Data section
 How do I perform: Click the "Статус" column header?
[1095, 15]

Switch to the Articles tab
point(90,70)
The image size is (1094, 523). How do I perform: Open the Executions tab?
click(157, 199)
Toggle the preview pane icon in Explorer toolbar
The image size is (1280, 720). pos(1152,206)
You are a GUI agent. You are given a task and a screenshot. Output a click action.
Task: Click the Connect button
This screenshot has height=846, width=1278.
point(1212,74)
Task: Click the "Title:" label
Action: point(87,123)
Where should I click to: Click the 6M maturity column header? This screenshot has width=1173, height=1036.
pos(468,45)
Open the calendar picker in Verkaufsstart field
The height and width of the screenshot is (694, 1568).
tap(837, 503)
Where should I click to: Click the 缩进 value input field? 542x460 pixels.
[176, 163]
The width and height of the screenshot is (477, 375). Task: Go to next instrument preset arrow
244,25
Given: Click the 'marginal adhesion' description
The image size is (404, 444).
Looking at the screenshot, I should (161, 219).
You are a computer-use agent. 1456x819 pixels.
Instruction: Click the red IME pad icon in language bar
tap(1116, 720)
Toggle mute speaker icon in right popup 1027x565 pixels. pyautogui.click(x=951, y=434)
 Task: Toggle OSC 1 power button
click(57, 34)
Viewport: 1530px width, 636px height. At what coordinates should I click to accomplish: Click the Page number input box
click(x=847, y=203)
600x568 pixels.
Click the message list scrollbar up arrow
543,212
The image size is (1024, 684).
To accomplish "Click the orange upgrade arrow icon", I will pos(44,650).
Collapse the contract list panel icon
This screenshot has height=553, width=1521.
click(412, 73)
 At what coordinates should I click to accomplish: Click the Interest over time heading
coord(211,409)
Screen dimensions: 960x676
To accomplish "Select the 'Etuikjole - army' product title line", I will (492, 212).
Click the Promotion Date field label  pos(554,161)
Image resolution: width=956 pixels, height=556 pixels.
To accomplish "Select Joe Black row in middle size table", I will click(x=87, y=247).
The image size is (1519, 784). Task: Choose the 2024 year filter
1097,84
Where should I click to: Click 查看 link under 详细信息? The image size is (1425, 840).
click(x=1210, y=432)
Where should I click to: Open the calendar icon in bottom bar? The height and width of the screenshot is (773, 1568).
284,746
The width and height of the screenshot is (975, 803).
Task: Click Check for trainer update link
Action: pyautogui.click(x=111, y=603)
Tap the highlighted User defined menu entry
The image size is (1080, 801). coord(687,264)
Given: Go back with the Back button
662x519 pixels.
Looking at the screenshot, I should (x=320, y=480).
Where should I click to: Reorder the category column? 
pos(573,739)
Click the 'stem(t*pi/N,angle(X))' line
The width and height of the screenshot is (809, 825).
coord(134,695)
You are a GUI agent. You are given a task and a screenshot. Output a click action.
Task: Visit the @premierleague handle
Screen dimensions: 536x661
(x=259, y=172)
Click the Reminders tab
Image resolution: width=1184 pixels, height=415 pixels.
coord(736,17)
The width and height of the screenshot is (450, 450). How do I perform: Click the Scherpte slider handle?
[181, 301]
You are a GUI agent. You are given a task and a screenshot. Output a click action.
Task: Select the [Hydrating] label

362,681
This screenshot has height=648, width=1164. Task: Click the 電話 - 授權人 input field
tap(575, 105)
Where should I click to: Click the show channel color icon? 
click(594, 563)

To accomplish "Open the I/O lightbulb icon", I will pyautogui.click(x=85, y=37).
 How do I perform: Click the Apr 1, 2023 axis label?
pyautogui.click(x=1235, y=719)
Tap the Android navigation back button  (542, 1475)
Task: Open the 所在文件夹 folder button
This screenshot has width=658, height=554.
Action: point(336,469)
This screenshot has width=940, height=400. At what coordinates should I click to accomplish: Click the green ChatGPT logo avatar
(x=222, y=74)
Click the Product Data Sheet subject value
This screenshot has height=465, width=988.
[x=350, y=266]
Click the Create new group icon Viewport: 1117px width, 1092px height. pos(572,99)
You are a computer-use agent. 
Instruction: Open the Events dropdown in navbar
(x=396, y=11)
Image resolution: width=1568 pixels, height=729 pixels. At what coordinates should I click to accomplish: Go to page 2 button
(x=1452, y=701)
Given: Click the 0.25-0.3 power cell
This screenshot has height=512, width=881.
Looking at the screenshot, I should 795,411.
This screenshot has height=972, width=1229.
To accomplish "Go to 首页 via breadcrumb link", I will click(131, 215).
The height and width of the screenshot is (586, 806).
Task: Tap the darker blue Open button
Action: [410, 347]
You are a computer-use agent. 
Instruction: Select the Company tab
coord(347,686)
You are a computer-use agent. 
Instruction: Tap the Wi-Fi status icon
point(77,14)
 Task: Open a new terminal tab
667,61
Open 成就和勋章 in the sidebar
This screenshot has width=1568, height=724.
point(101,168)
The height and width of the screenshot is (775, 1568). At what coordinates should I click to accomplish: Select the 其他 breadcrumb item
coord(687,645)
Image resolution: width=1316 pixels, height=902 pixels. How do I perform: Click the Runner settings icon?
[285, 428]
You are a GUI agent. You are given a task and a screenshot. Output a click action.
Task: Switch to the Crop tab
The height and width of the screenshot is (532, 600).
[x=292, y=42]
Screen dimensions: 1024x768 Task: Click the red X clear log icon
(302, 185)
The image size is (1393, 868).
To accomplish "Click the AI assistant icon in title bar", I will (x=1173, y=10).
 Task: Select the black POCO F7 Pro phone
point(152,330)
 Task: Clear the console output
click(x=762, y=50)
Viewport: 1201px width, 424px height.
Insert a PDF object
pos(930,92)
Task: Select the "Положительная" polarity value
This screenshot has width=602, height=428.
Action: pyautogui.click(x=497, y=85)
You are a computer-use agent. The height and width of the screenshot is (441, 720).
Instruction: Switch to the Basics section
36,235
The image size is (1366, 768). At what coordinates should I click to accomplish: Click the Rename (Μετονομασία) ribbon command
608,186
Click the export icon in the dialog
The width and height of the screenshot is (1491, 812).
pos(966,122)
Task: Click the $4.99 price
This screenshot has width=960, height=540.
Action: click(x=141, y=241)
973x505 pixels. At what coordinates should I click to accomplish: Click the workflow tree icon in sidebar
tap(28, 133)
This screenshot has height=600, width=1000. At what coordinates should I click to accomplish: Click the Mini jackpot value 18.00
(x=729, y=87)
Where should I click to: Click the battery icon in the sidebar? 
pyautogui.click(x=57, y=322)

Exercise prompt
All of the entries must be quoted exactly; please include each one.

Solution below
 How do I perform: Click the "Статус" column header?
[1095, 15]

Switch to the Articles tab
point(90,70)
The image size is (1094, 523). How do I perform: Open the Executions tab?
click(157, 199)
Toggle the preview pane icon in Explorer toolbar
The image size is (1280, 720). pos(1152,206)
You are a GUI agent. You are given a task and a screenshot. Output a click action.
Task: Click the Connect button
This screenshot has height=846, width=1278.
point(1212,74)
Task: Click the "Title:" label
Action: point(87,123)
Where should I click to: Click the 6M maturity column header? This screenshot has width=1173, height=1036.
pos(468,45)
Open the calendar picker in Verkaufsstart field
The height and width of the screenshot is (694, 1568).
tap(837, 503)
Where should I click to: Click the 缩进 value input field? 542x460 pixels.
[176, 163]
The width and height of the screenshot is (477, 375). Task: Go to next instrument preset arrow
244,25
Given: Click the 'marginal adhesion' description
The image size is (404, 444).
Looking at the screenshot, I should (161, 219).
You are a computer-use agent. 1456x819 pixels.
Instruction: Click the red IME pad icon in language bar
tap(1116, 720)
Toggle mute speaker icon in right popup 1027x565 pixels. pyautogui.click(x=951, y=434)
 Task: Toggle OSC 1 power button
click(57, 34)
Viewport: 1530px width, 636px height. At what coordinates should I click to accomplish: Click the Page number input box
click(x=847, y=203)
600x568 pixels.
Click the message list scrollbar up arrow
543,212
The image size is (1024, 684).
To accomplish "Click the orange upgrade arrow icon", I will pos(44,650).
Collapse the contract list panel icon
This screenshot has height=553, width=1521.
click(412, 73)
 At what coordinates should I click to accomplish: Click the Interest over time heading
coord(211,409)
Screen dimensions: 960x676
To accomplish "Select the 'Etuikjole - army' product title line", I will (492, 212).
Click the Promotion Date field label  pos(554,161)
Image resolution: width=956 pixels, height=556 pixels.
To accomplish "Select Joe Black row in middle size table", I will click(x=87, y=247).
The image size is (1519, 784). Task: Choose the 2024 year filter
1097,84
Where should I click to: Click 查看 link under 详细信息? The image size is (1425, 840).
click(x=1210, y=432)
Where should I click to: Open the calendar icon in bottom bar? The height and width of the screenshot is (773, 1568).
284,746
The width and height of the screenshot is (975, 803).
Task: Click Check for trainer update link
Action: pyautogui.click(x=111, y=603)
Tap the highlighted User defined menu entry
The image size is (1080, 801). coord(687,264)
Given: Go back with the Back button
662x519 pixels.
Looking at the screenshot, I should (x=320, y=480).
Where should I click to: Reorder the category column? 
pos(573,739)
Click the 'stem(t*pi/N,angle(X))' line
The width and height of the screenshot is (809, 825).
coord(134,695)
You are a GUI agent. You are given a task and a screenshot. Output a click action.
Task: Visit the @premierleague handle
Screen dimensions: 536x661
(x=259, y=172)
Click the Reminders tab
Image resolution: width=1184 pixels, height=415 pixels.
coord(736,17)
The width and height of the screenshot is (450, 450). How do I perform: Click the Scherpte slider handle?
[181, 301]
You are a GUI agent. You are given a task and a screenshot. Output a click action.
Task: Select the [Hydrating] label

362,681
This screenshot has height=648, width=1164. Task: Click the 電話 - 授權人 input field
tap(575, 105)
Where should I click to: Click the show channel color icon? 
click(594, 563)

To accomplish "Open the I/O lightbulb icon", I will pyautogui.click(x=85, y=37).
 How do I perform: Click the Apr 1, 2023 axis label?
pyautogui.click(x=1235, y=719)
Tap the Android navigation back button  (542, 1475)
Task: Open the 所在文件夹 folder button
This screenshot has width=658, height=554.
Action: point(336,469)
This screenshot has width=940, height=400. At what coordinates should I click to accomplish: Click the green ChatGPT logo avatar
(x=222, y=74)
Click the Product Data Sheet subject value
This screenshot has height=465, width=988.
[x=350, y=266]
Click the Create new group icon Viewport: 1117px width, 1092px height. pos(572,99)
You are a computer-use agent. 
Instruction: Open the Events dropdown in navbar
(x=396, y=11)
Image resolution: width=1568 pixels, height=729 pixels. At what coordinates should I click to accomplish: Go to page 2 button
(x=1452, y=701)
Given: Click the 0.25-0.3 power cell
This screenshot has height=512, width=881.
Looking at the screenshot, I should 795,411.
This screenshot has height=972, width=1229.
To accomplish "Go to 首页 via breadcrumb link", I will click(131, 215).
The height and width of the screenshot is (586, 806).
Task: Tap the darker blue Open button
Action: [410, 347]
You are a computer-use agent. 
Instruction: Select the Company tab
coord(347,686)
You are a computer-use agent. 
Instruction: Tap the Wi-Fi status icon
point(77,14)
 Task: Open a new terminal tab
667,61
Open 成就和勋章 in the sidebar
This screenshot has width=1568, height=724.
point(101,168)
The height and width of the screenshot is (775, 1568). At what coordinates should I click to accomplish: Select the 其他 breadcrumb item
coord(687,645)
Image resolution: width=1316 pixels, height=902 pixels. How do I perform: Click the Runner settings icon?
[285, 428]
You are a GUI agent. You are given a task and a screenshot. Output a click action.
Task: Switch to the Crop tab
The height and width of the screenshot is (532, 600).
[x=292, y=42]
Screen dimensions: 1024x768 Task: Click the red X clear log icon
(302, 185)
The image size is (1393, 868).
To accomplish "Click the AI assistant icon in title bar", I will (x=1173, y=10).
 Task: Select the black POCO F7 Pro phone
point(152,330)
 Task: Clear the console output
click(x=762, y=50)
Viewport: 1201px width, 424px height.
Insert a PDF object
pos(930,92)
Task: Select the "Положительная" polarity value
This screenshot has width=602, height=428.
Action: pyautogui.click(x=497, y=85)
You are a computer-use agent. The height and width of the screenshot is (441, 720).
Instruction: Switch to the Basics section
36,235
The image size is (1366, 768). At what coordinates should I click to accomplish: Click the Rename (Μετονομασία) ribbon command
608,186
Click the export icon in the dialog
The width and height of the screenshot is (1491, 812).
pos(966,122)
Task: Click the $4.99 price
This screenshot has width=960, height=540.
Action: click(x=141, y=241)
973x505 pixels. At what coordinates should I click to accomplish: Click the workflow tree icon in sidebar
tap(28, 133)
This screenshot has height=600, width=1000. At what coordinates should I click to accomplish: Click the Mini jackpot value 18.00
(x=729, y=87)
Where should I click to: Click the battery icon in the sidebar? 
pyautogui.click(x=57, y=322)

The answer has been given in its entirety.